There is a very large population that needs this palliative care, because we are ageing demographically. But that requires more money and more specialists. It would be great if medical and nursing degrees also taught that it is not only about curing, but also about caring, and that the final phase of life needs to be known and understood.

I like to think that I am not curing people, but healing them. I work so that at the end of the treatment there is a healing in the person who is going to leave, because their worldview is now focused on life, and not on death. But also for the family that stays here, so that they can experience a healthy mourning.

 

Q. The needs are not exclusively economic.

A. We already have very good tools in the health systems. The problem may be that there is no coordination between them and sometimes there is a certain saturation in family practice. Palliative care is a deontological obligation of every doctor.
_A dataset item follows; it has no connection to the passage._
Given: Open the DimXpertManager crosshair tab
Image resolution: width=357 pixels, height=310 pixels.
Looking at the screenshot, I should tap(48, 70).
The first thing that is necessary for good palliative care treatment is to face one's own death. That is not easy, and medical schools teach only how to cure. It seems that in our society many people think of death as something instantaneous.

“Palliative care is a deontological obligation of every doctor”

But, if we analyse it, the best death is not the unexpected one, because it leaves an abrupt mourning for the relatives. The best for us is to close our life properly, to have a proper biographical closure, and to be well cared for by our loved ones. That is the way to die well.

If the resources we have were used well, if palliative care were provided in a way that family doctors can cope with it, if cases were properly screened in both primary and specialised care and it was understood that we should treat a patient with tonsillitis, vasculitis, post-surgery, etc., in the same way as one who is in the final phase of life, we would avoid those situations of 'limbo' that sometimes generate the final stages of people's lives.

That needs to be worked on and medical staff needs to be trained more. When I talk to resident doctors, I realise that they are very sensitive to this issue. But this is necessary not only among health workers, but also on a social level.

I would like it to be more natural to go to schools and institutes to talk about the reality of death as another phase of life, and to remove that taboo. If death were better understood, the relatives would understand this phase better and, on many occasions, they would not see the need to take their degenerating relatives to hospital, to burden them with more tests and 'cures'.

Giving birth to death

Suárez: “In our context, we are privileged to be able to help people to die well”. / Stijn te Strake, Unsplash CC
 

 

Q. Spain has just become the seventh country in the world to approve euthanasia. How do you think this affects the general view of palliative care and the way to address its shortcomings?

A. I recently had the opportunity to treat a young woman who advocated euthanasia because she saw a relative die at home, suffocating, which is one of the worst deaths there is. Without adequate health care, and that traumatised her.

When someone has an experience like this, I fully understand that they want to fight to ensure that that does not happen again to anyone, not even to herself. When you witness a 'good death', it brings a lot of hope and makes the fear of dying go away. But when we move away from the people at the end of their lives and don't take care of them, then there is a trauma that no antidepressant can remove.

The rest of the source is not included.